_AIM:_ Please repeat each of the rows below word for word, leaving the pictures out of your reply.

* BEGIN MATERIALS PROVIDED *

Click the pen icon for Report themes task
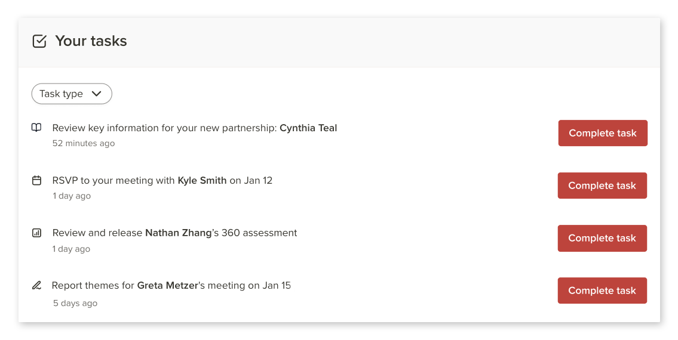The height and width of the screenshot is (340, 678). (37, 286)
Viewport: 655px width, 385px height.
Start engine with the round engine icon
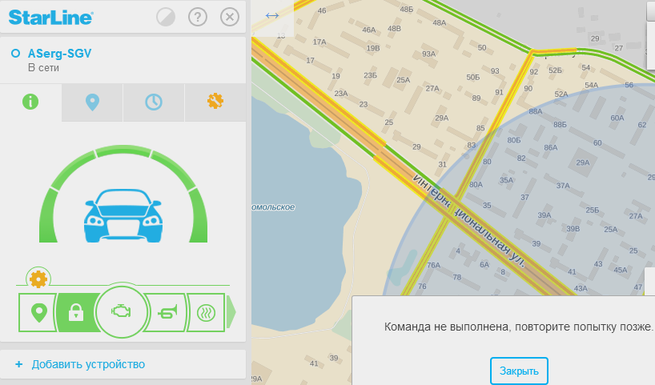121,312
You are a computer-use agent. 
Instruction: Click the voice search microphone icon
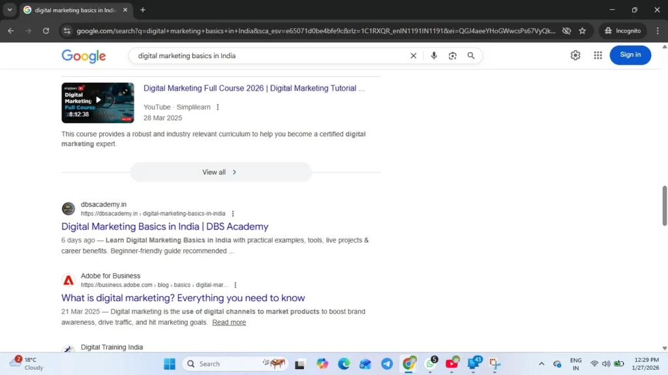[x=434, y=56]
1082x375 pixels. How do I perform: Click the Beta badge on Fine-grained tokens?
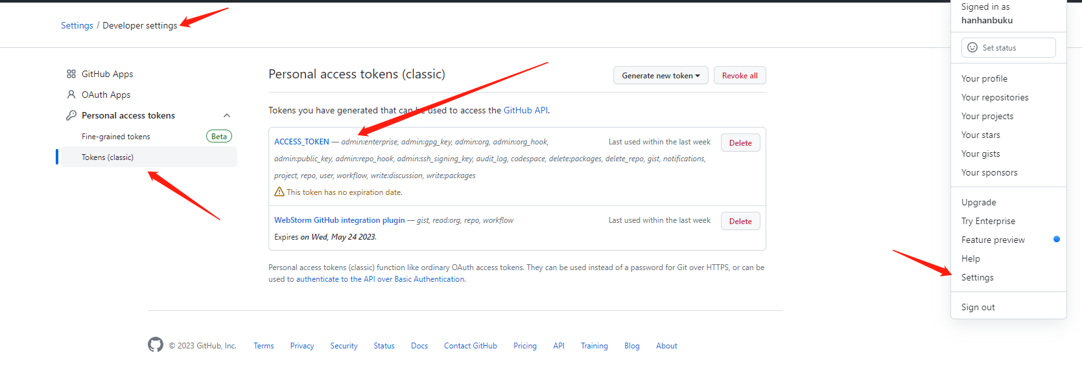coord(219,136)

* END MATERIALS PROVIDED *

_WRITTEN ANSWER:_
Click the pen icon for Report themes task
The height and width of the screenshot is (340, 678). (37, 286)
Viewport: 655px width, 385px height.
Start engine with the round engine icon
121,312
You are a computer-use agent. 
Instruction: Click the voice search microphone icon
[x=434, y=56]
1082x375 pixels. How do I perform: Click the Beta badge on Fine-grained tokens?
coord(219,136)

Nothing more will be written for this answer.